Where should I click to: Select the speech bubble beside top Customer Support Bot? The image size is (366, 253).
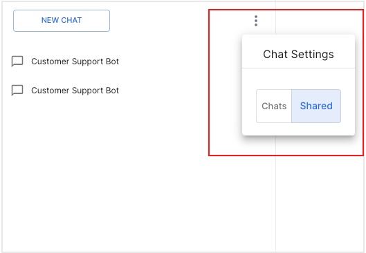17,62
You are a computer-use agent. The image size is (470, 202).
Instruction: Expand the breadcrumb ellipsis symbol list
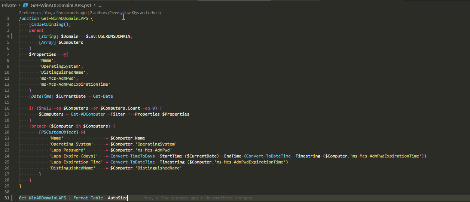[x=99, y=6]
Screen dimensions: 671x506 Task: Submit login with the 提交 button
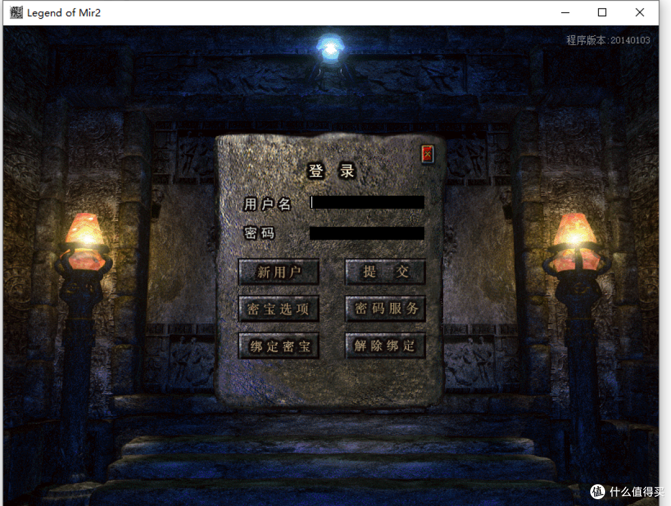click(x=385, y=272)
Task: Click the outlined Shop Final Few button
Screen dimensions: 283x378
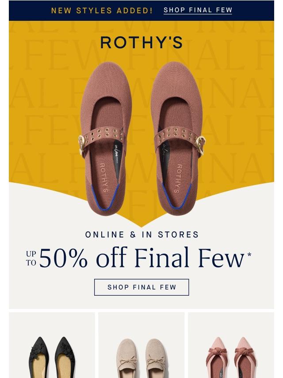Action: pos(142,287)
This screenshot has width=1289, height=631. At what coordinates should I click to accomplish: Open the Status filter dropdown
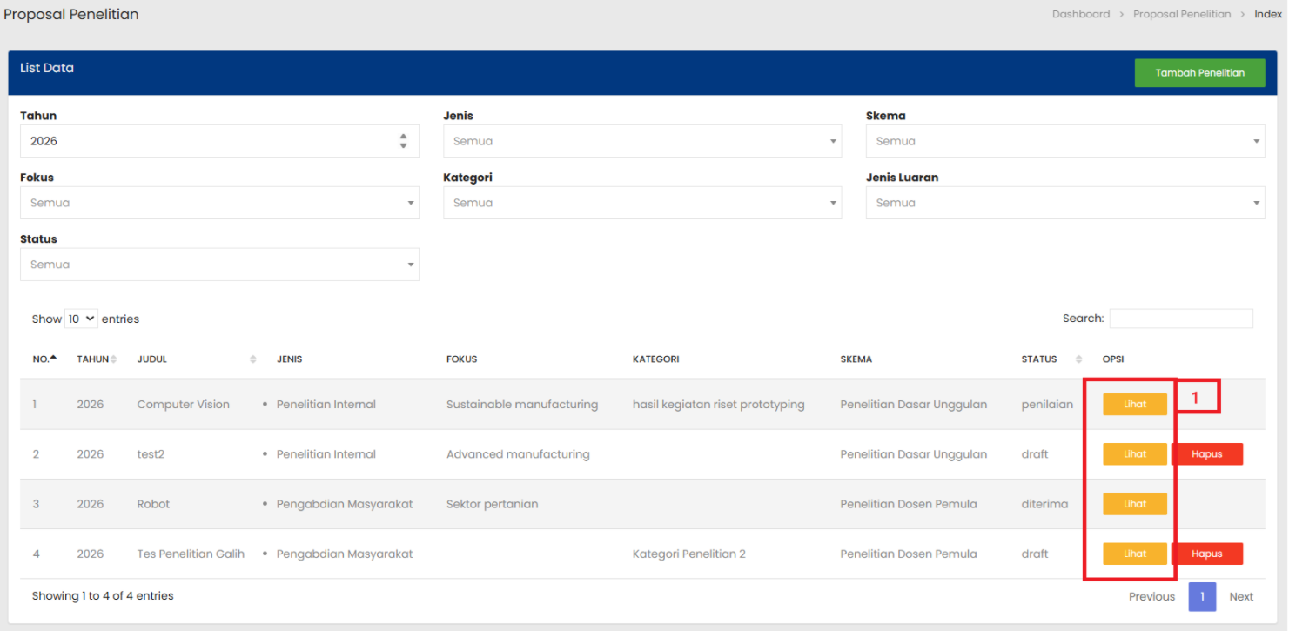tap(219, 265)
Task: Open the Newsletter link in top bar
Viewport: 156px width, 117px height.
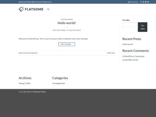Action: (x=133, y=2)
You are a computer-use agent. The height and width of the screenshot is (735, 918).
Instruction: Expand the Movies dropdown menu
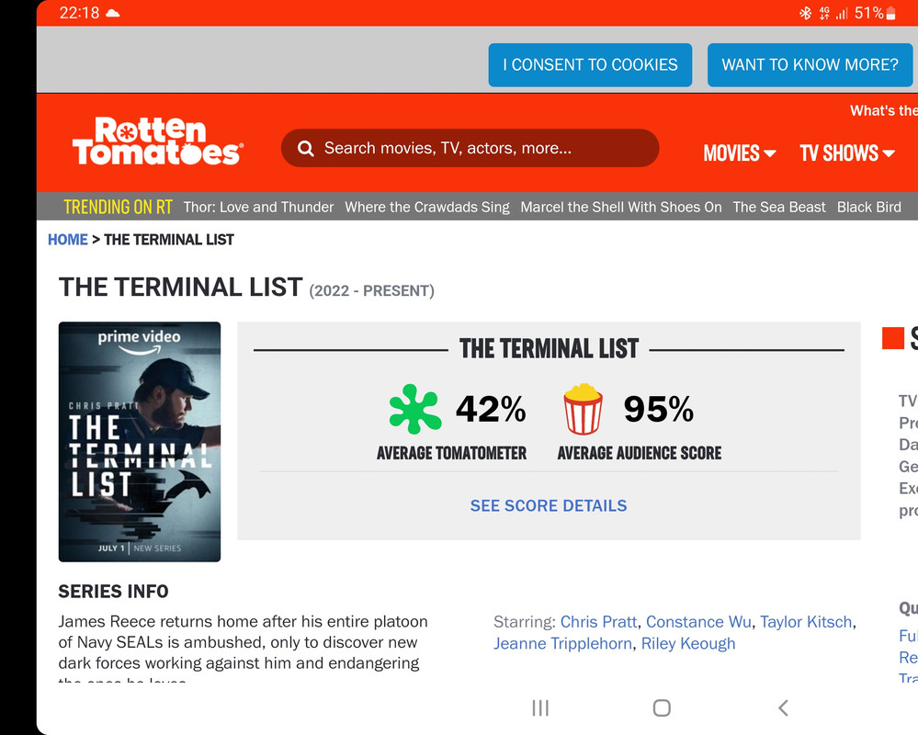click(x=739, y=153)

- YOUR TASK
Only lines that include "computer" belong in the answer; copy all of them from the listing.

- REPLY
You are a computer-use agent. The image size is (470, 202).
You are a computer-use agent. The height and width of the screenshot is (735, 918).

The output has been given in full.